Kalau sudah begitu, tidak ada satu anggota
keluargapun yang bisa membantah keputusannya. Dia pun keluar dari ruang tengah
itu, menuju belakang rumah.
.....................................
Esoknya... Myo kaget, dia pikir Aiko tidak
akan masuk kuliah karena kemarin dia pulang dan sama sekali tidak mengabarkan
pada Myo kalau tidak jadi menginap di flatnya.
Begitu dia tahu Aiko masuk kuliah lagi
bersamanya hari itu, siangnya, dia langsung menarik tangan Aiko ketika ingin ke
ruangan lain untukkuliah berikutnya.
”Apa..Minho kun cerita lagi padamu??,”
tanya Aiko.
Myo mengangguk. Mereka berbicara di lorong
kampus.
Aiko bercerita kalau orangtuanya telah
menelepon ortu Minho dan menginginkan perpisahan mereka.

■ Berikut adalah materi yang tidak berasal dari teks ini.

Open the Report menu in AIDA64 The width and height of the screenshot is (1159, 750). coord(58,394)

Myo kaget, sebab artinya, jika mereka berpisah,
Minho akan berhadapan dengan pengadilan.
”apa kamu sudah gila, Aiko-chan?? Ini
bahaya sekali.. bisa-bisa semua aset beasiswa kemahasiswaan Minho kun
dicabut... bukankah sewaktu kalian akan menikah saja.. Minho kun sudah
kepayahan dengan kuliahnya??,” tanya Myo.

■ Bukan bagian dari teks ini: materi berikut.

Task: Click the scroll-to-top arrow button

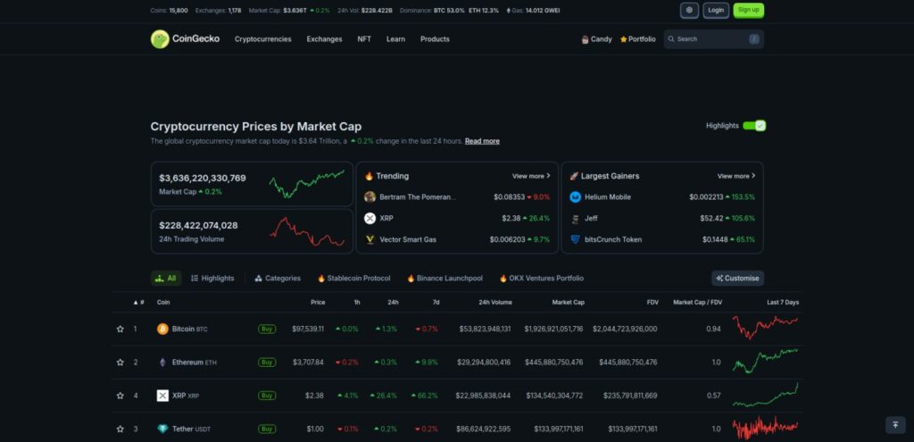Action: (x=894, y=425)
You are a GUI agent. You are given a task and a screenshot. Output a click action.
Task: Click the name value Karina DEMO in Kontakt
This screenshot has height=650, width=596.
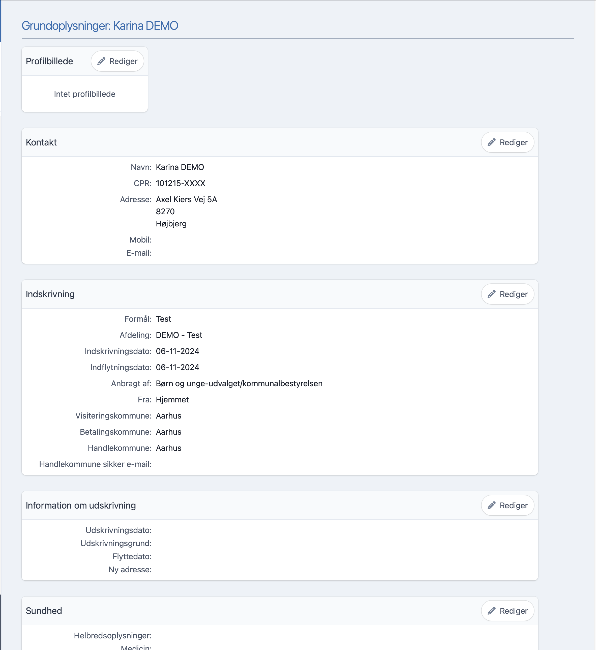point(180,167)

Apa yang Myo bayangkan akhirnya bisa
terjadi juga. Sebagai teman, dia tidak ingin kejadian buruk akan menimpa
mereka. Dia membayangkan bagaimana nanti kalau Aiko tidak bisa berjuang
sendirian dalam hidupnya. Menjadi ibu muda tidaklah mudah dalam pikirannya.
”Jadi.. siapa sebenarnya yang salah dalam
pernikahanku ini, Myo chan... aku? Atau Minho kun??,” tanya Aiko dengan mimik
sedih.
Myo tersenyum, baginya, dalam pikirannya,
keduanya memang masih seperti anak-anak. Semua diselesaikan dengan emosi.
Sehingga kedua orangtua mereka juga akhirnya kewalahan juga dengan sikap mereka
dan menginginkan perceraian.
”Apa... orangtua Minho kun menginginkan
itu??,” tanya Myo dengan suara pelan.
Aiko menggeleng, dia katakan tidak tahu
sama sekali. Kemarin dia
bertemu Minho ditaman fakultas, hanya diam saja.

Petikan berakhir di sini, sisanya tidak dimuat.